The RNG, Save Scumming, and You

Without delving deep into computer programming and algorithims: the Random Number Generator is the digital 'die' who's rolls decide the fate of the internal mechanics, odds, and outcomes of XCOM. Different actions and events are manipulated at different times by the RNG, and learning when and how means you can manipulate the game through what is known as "Save Scumming." In Scumming, what is done is that, through save-state management, you can remember what did occur in one attempt at a round of engagement in the battlefield, or certain events in the Base, and take advantage of RNG results.

As it sounds, Save Scumming is usually used as a cheat. If cheating is not for you or if you have Enemy Within's Second Wave option of the same name toggled (although it affects shots on the battlefield only), you may still find this information to be informative. At least on the PC version vou can also cheat with this method in Ironman during tactical missions, since the game will only save the current mission at certain points during your turn: closing the game and reloading from the save will bring the last save and you'll be able to take again any shots.

To take advantage of Save Scumming you need to understand what is affected by when the RNG produces it's numbers. Basically, there are two 'sets' of the RNG: the RNG as itself, and "Seeded" outcomes. In the normal RNG actions, the die is rolled when the event occurs. In seeded outcomes, a series of die rolls are made ahead of time. Sometimes, the actions are decided as well, while in others just the number that comes up, but you can take actions (or the order of actions) to take advantage via save scumming. Either way: note that, just like good old fashioned die, the RNG is only statistically random, but that dice have no memory.
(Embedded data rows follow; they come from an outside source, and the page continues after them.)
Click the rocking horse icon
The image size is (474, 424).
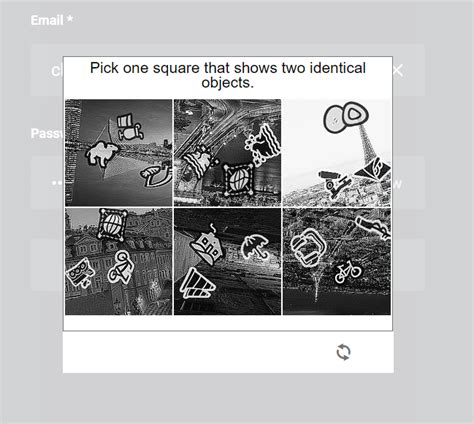click(157, 174)
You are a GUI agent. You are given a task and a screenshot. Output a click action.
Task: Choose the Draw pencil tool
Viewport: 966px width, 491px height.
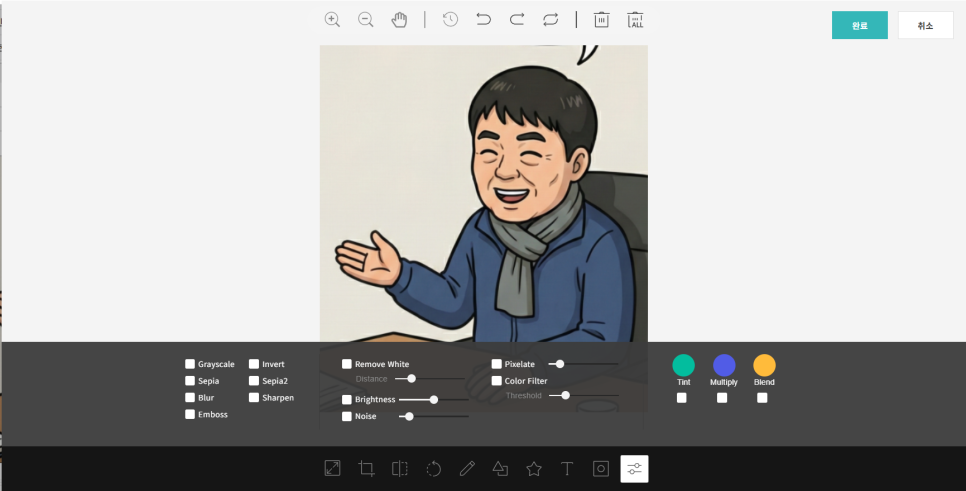coord(467,468)
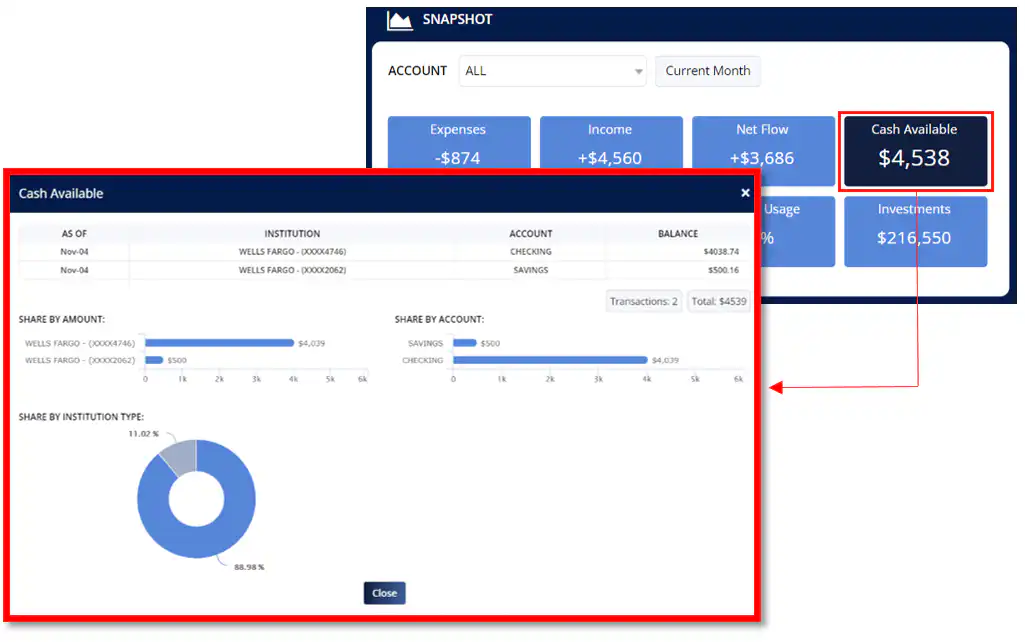Image resolution: width=1025 pixels, height=642 pixels.
Task: Click the Current Month button
Action: (x=708, y=71)
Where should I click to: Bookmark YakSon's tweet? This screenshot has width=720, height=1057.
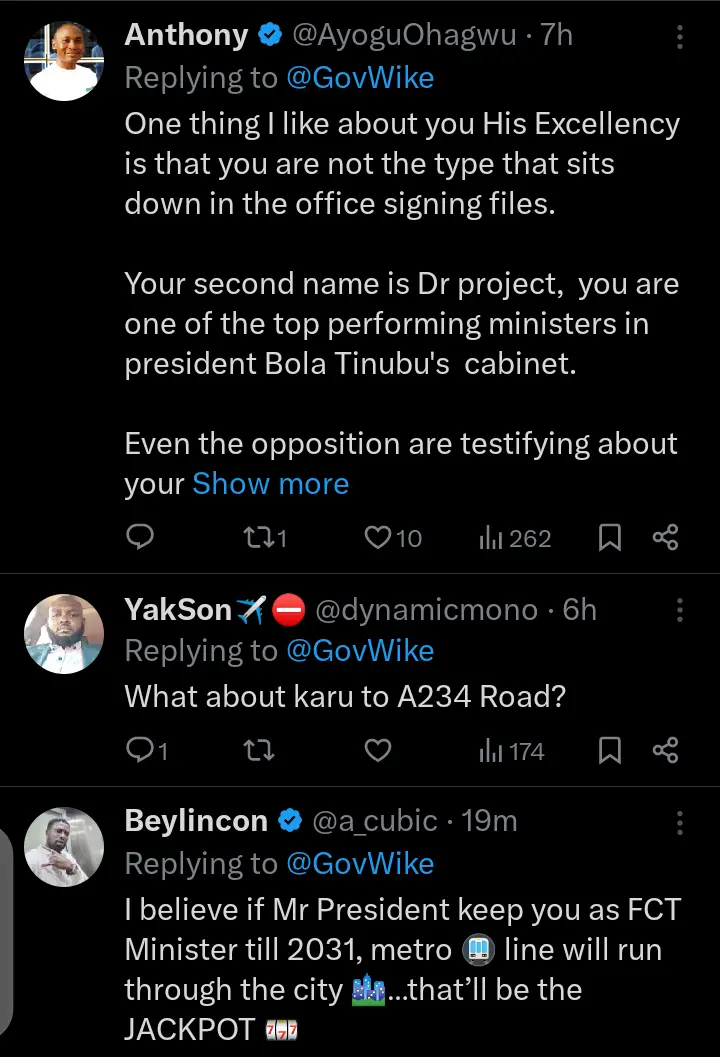click(609, 750)
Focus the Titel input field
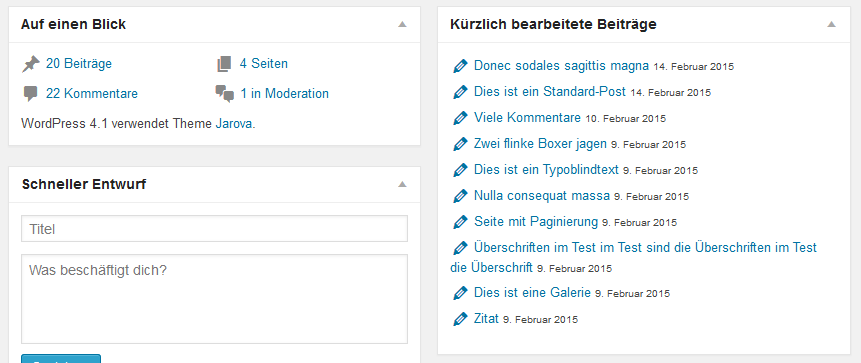Screen dimensions: 861x363 click(214, 228)
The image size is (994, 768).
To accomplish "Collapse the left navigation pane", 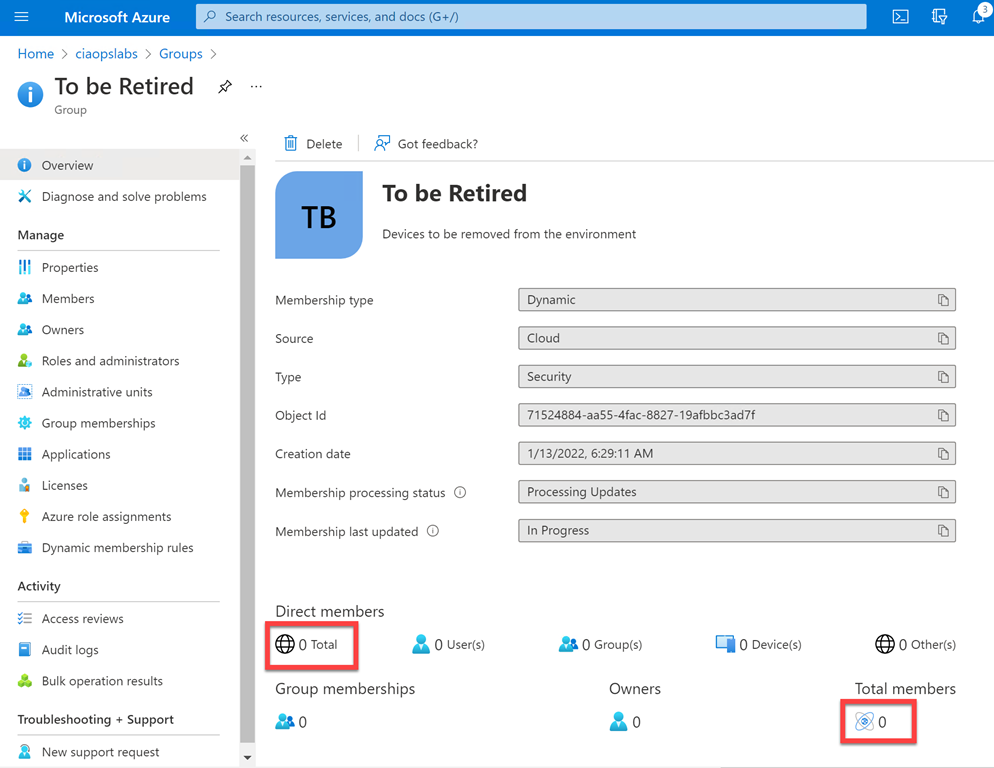I will [x=244, y=138].
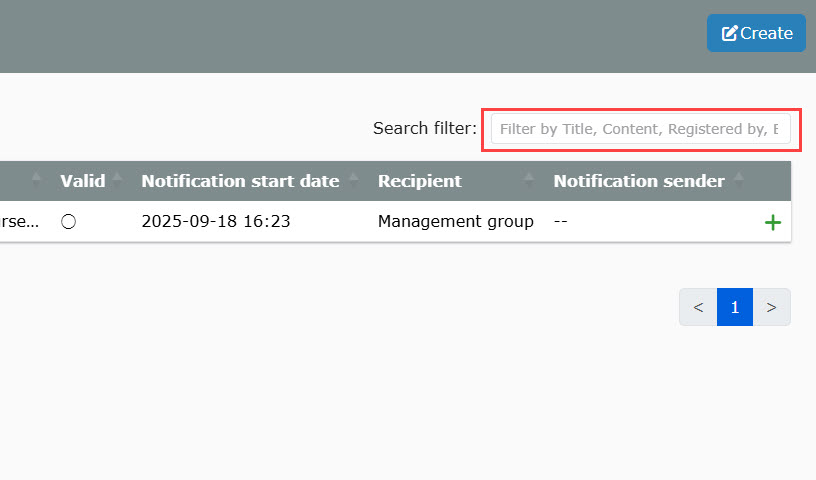Go to the next page arrow
This screenshot has height=480, width=816.
(x=771, y=307)
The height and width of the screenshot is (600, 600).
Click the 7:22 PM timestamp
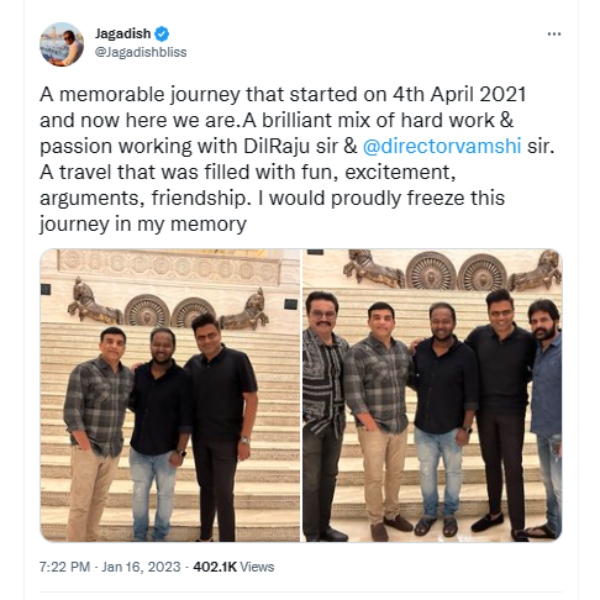coord(65,567)
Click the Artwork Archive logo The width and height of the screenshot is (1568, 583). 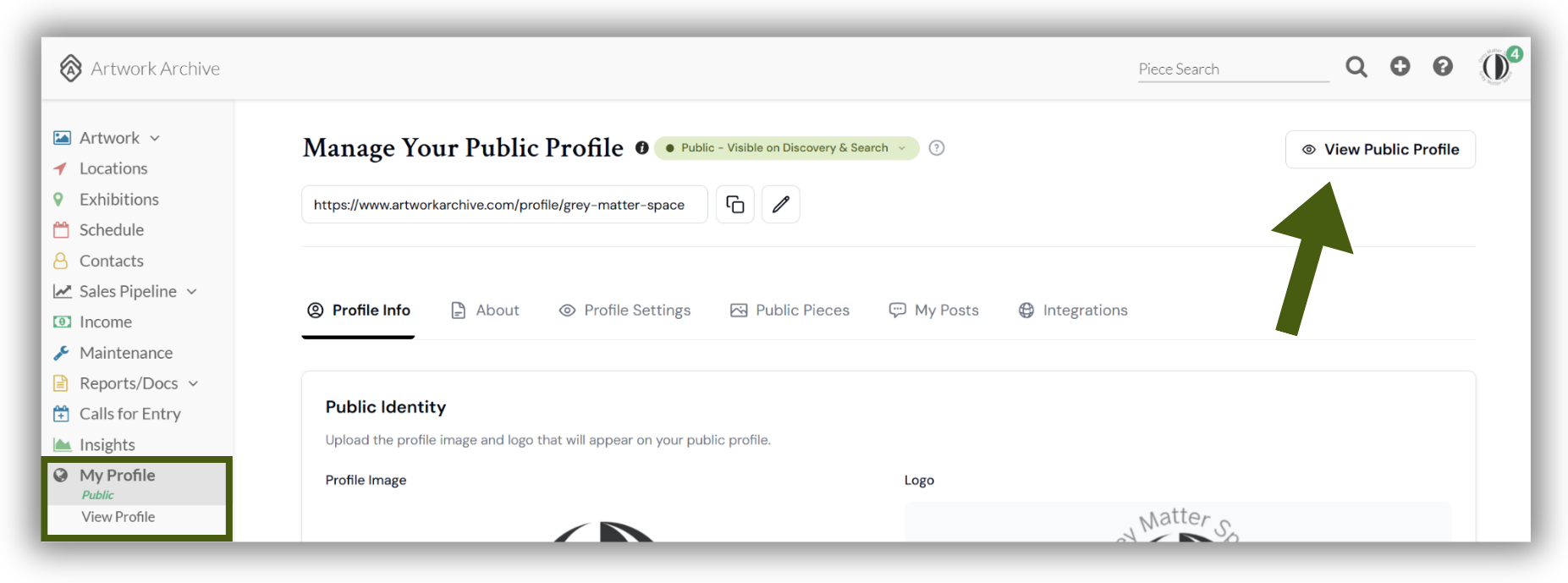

First, your Base, and everything that happens in it: Base layout (what's solid rock vs natural caves, and 1 to 3 steam vent locations) is decided when a campaign is started. Perhaps more importantly, your monthly 'schedule' is rolled for at the start of each month, when you get your Council Report (obvious exception: in the case of March, the first month, it's rolled alongside base layout), and are thus seeded. The schedule will plot out when the various missions and detected UFOs occur (and on what countries).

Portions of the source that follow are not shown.